Adjacent to Tower 3 was the Allied prisoners’ garden. For the last four years, Hess had been the sole prisoner and he was now 76 years old, so the garden had become an area of unkempt grass. In this area there was an oval footpath worn below the level of the surrounding ground. It was here that I encountered Hess for the first time. From a distance of only a few feet we eyed each other. His face was expressionless as I stared into his deep set eyes. I felt no sympathy for this man, for he had been one of the principal architects of one of the world’s worst crimes, but his unflinching gaze left me with an uneasy feeling. There were no words and no gestures. I was glad to walk on and leave him to his own silent thoughts. Tower 3 was the only one where the sentries could get a good view of the prisoner. I am certain that most soldiers left Spandau Prison with some sense of being part of a unique, historical event, particularly those who had seen him.

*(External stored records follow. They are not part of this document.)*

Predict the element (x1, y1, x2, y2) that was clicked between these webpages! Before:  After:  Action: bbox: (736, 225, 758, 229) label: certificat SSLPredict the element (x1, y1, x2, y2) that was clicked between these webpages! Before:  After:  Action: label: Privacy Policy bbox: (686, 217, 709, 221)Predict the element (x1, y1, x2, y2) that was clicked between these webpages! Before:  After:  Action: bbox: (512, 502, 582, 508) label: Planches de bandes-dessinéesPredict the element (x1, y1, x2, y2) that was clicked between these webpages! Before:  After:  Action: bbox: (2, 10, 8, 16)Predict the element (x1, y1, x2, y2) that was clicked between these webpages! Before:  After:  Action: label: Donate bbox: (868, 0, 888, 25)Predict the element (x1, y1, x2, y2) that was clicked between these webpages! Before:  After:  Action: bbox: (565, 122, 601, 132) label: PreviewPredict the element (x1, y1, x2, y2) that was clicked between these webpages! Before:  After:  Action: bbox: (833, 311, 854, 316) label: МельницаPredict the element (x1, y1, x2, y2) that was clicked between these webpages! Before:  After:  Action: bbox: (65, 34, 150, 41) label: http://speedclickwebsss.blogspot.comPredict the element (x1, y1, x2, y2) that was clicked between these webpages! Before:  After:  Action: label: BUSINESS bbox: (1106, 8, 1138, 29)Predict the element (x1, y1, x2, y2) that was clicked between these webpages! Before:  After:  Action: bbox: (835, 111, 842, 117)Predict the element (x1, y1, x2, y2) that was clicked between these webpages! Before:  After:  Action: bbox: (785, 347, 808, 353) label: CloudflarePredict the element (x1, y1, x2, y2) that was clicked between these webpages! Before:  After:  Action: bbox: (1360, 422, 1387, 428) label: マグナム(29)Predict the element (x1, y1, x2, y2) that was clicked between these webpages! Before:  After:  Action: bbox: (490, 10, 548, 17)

I think it was the second occasion that I was guard commander that I decided that I must have something, other than my thoughts, to remind me of that place. In the garden, Hess had an old wooden chair covered in thick white paint. This was before he was provided with a small summerhouse where he committed suicide in 1987. It was identical in style to the brown painted chairs I had seen in the derelict kitchen and dining room building. I resolved that night to liberate a suitable chair. It was a very windy night when I set off to do my round of the sentries. The prison was alive with noise. The wind howled through its broken-windowed buildings. Old doors creaked and banged. I completed my round at a brisk pace and made my way to the kitchen building. Inside, all the noises were intensified. I remember putting my hand on my pistol and momentarily thinking of that Fusilier. With the aid of my torch, I quickly selected a chair and beat a hasty retreat to the guardroom. In the morning it was liberated in the back of a truck and still enjoys that freedom to this day.
The traumatised Fusilier took several days to recover and claimed that he had seen a figure coming towards him. The figure failed to respond to a challenge to halt, so he opened fire. Part of the parapet had to be rebuilt.
When I stripped the unattractive brown paint off my Spandau Prison chair, I found crudely carved in the back, F. S. 1. V11. 36 – 111. 1. 37. Was F S the prisoner who had made the chair? Who was he and what had happened to him?
Spandau Prison was razed to the ground after Hess died. Apparently, everything was removed from the site and either buried at RAF Gatow or dumped in the North Sea to prevent anything remaining for souvenir hunters. A new NAAFI supermarket was built on the site, affectionately known as Hesscos!